When the first CHP officer arrived in the area they reported finding the truck blocking part of the highway with the rig’s driver attempting to chain his tires so he could try to get his tractor-trailer combo back on the road.
The officer reported finding “sheet-ice” conditions on the roadway and requested Cal-Trans to the scene with snow plows; reporting that “no one is going to be able to get through” the area. The officer also reported that Cal-Trans officials would need to update the chain control signs, due to the worsening conditions.
At 12:50 p.m., while CHP was still working at the scene of the first crash, a woman driving a white Honda Pilot became stranded in the same area due to the icy conditions and she reported being unable to safely travel any further.
Officers reported the woman was “scared to death, and needed to be towed back to Burney.”
An hour later, CHP updated that another vehicle became stranded along the same stretch of highway, due to not having snow chains and the impassable road conditions.
The vehicle, a half-ton, two wheel drive pickup truck with a cabover camper would need to be towed “back to flat ground,” according to officials at the scene.
A station wagon was one of several vehicles that lost control and crashed while traveling along Highway 89 due to today’s icy road conditions. None of the crashes resulted in injuries, according to CHP. Cassie Bosworth photo
While tow companies and heavy duty wreckers responded to the area from throughout the region, another solo-vehicle accident was reported along SR-89 near the Lake Britton bridge, just north of the other incidents.
CHP soon reported finding a small blue station wagon with front-end damage and an inoperable engine that spun out and crashed head-on into a guard rail on a curve along the highway. CHP reported the car would need to be towed from the scene and requested a AAA tow for the uninjured driver.

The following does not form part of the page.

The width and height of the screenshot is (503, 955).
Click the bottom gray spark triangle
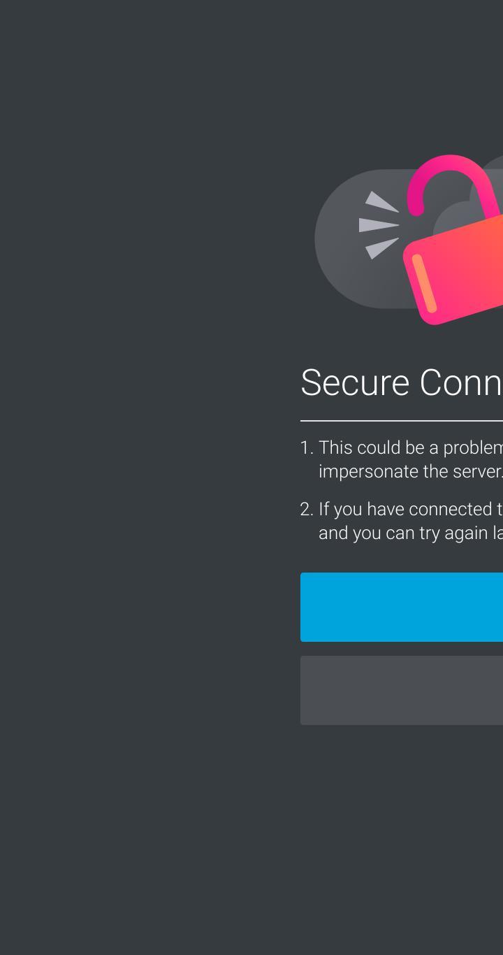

At 3:20 p.m., an officer at that accident scene reported that two more big-rigs had just jack-knifed in the same area and requested two more wreckers to the area.
Just five minutes later, officers at the scene of the wrecks near Clark Creek Rd. reported that yet another vehicle had spun out and crashed into a snow bank along the side of the ice covered highway. Officers reported the occupants were safely out of their vehicle, which was left facing the wrong way and partially blocking the two-lane, mountain road.

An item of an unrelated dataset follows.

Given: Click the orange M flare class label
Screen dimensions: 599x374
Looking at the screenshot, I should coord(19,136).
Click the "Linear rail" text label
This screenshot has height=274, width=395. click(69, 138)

Performance, Clayton’s, Dan Palmer, and California were among the multiple tow companies that sent flatbeds, as well as medium and heavy duty wreckers to the area to help.

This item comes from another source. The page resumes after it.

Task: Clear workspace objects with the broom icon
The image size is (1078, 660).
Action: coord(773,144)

At around 3:50 p.m., CHP updated that most of the wrecked or stranded vehicles had been towed from the area or assisted back onto the highway. However at least one of the vehicles, the pickup truck with cabover camper, was still waiting to be pulled from where it remained stranded and towed from the area.
Officers also reported they were escorting southbound SR-89 traffic through the area, but northbound traffic was not yet being allowed to pass through the area.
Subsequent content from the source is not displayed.